▸ **DETAILS ZUR AUFGABE**:
Schreibe den Abschnitt von der Zeile mit „You are a GUI“ bis einschließlich der Zeile mit „(x=1252, y=106)“ unverändert ab.

▸ **ANGEZEIGTE INFORMATIONEN**:
■ ■ ■ ■ ■
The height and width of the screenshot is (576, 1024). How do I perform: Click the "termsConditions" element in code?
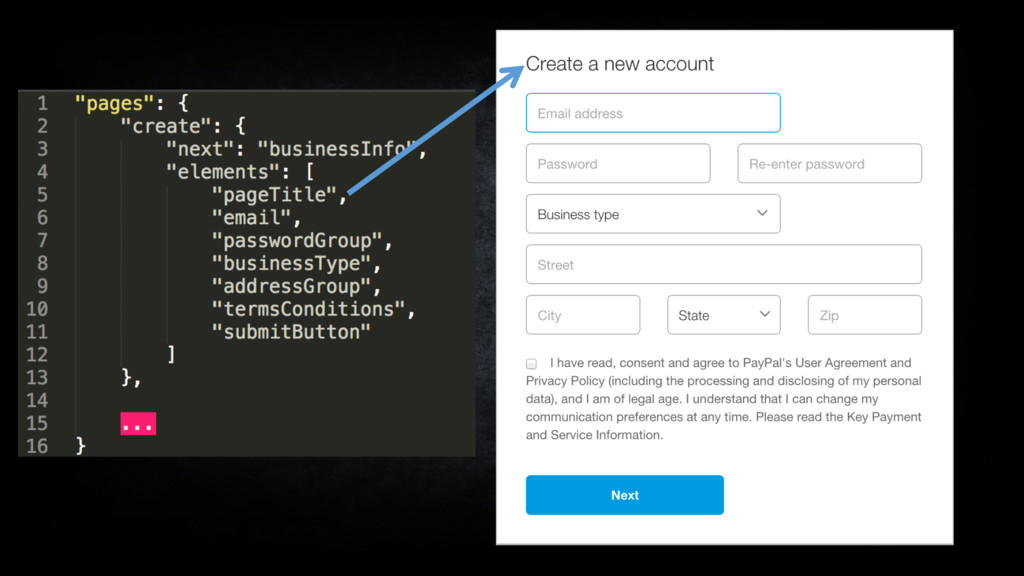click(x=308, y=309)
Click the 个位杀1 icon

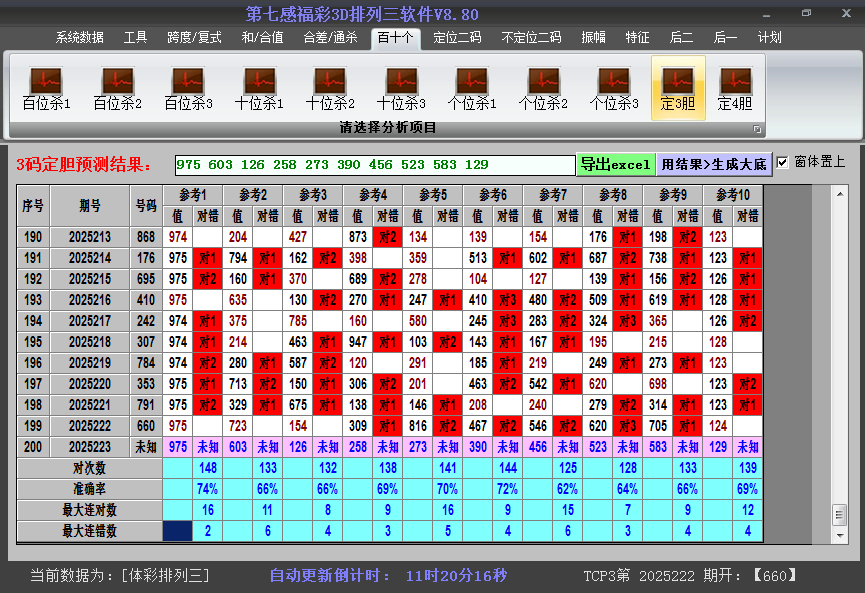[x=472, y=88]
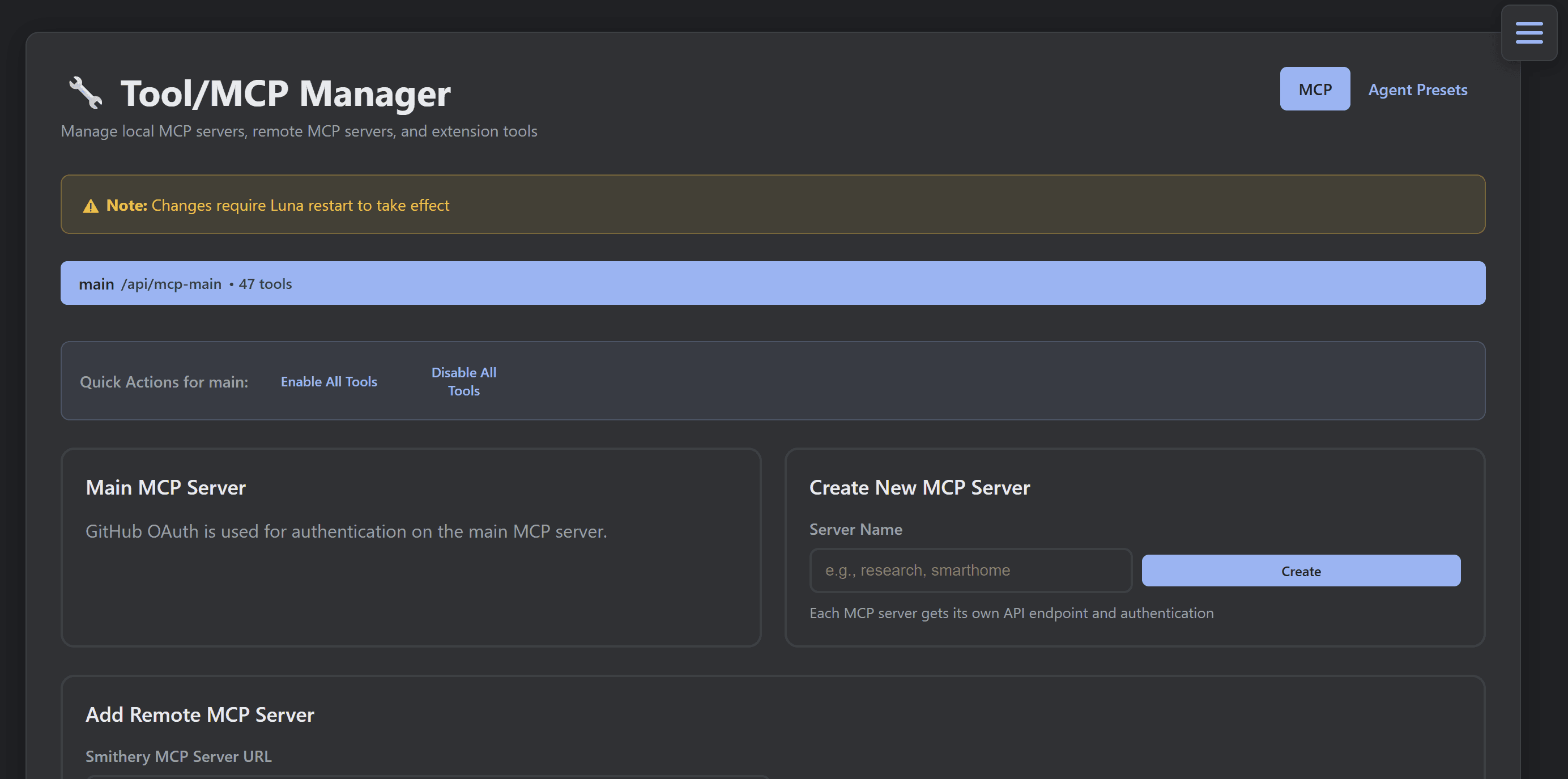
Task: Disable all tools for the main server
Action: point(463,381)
■ ■ ■ ■ ■
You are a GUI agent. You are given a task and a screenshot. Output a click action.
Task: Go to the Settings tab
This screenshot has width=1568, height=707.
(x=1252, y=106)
■ ■ ■ ■ ■
▸ **RICHTIGE ANTWORT**:
You are a GUI agent. You are given a task and a screenshot. Output a click action.
Task: Go to the Settings tab
This screenshot has width=1568, height=707.
(x=1252, y=106)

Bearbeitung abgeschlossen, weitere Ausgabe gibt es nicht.